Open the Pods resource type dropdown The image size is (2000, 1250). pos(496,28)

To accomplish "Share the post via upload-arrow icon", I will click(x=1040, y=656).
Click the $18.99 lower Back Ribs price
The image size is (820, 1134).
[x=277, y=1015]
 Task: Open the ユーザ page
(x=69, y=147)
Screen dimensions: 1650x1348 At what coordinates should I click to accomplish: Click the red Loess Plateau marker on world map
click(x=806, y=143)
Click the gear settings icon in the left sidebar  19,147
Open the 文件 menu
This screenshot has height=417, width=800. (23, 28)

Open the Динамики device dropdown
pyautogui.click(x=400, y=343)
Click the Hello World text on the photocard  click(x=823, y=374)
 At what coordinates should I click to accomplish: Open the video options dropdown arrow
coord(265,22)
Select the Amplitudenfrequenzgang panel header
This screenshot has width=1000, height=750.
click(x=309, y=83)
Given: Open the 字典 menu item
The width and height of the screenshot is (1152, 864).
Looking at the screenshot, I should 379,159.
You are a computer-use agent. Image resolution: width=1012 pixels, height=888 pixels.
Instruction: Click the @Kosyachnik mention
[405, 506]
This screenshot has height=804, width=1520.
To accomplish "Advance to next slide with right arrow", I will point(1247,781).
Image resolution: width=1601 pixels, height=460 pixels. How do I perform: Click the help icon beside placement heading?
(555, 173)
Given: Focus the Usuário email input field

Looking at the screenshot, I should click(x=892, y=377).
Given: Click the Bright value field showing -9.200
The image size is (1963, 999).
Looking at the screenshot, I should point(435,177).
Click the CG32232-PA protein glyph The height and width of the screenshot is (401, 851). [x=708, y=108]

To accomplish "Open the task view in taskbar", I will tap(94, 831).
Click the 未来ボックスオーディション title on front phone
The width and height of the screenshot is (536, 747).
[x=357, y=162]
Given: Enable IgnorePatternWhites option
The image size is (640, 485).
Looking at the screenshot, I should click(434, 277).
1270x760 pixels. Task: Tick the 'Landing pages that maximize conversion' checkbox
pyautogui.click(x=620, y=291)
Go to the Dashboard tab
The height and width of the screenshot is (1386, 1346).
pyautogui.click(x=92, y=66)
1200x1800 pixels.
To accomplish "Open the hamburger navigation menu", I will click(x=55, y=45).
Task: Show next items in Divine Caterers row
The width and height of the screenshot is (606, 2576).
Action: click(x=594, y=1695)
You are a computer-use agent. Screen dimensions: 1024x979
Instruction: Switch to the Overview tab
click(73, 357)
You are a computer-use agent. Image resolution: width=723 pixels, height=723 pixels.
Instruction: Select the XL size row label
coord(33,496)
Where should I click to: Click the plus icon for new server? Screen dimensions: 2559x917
================================
### Assignment
Throughout the material above, find each line with "next" and return it.

### Answer to the exercise
To accomplish "Advance to next slide with right arrow", I will point(1247,781).
Task: Show next items in Divine Caterers row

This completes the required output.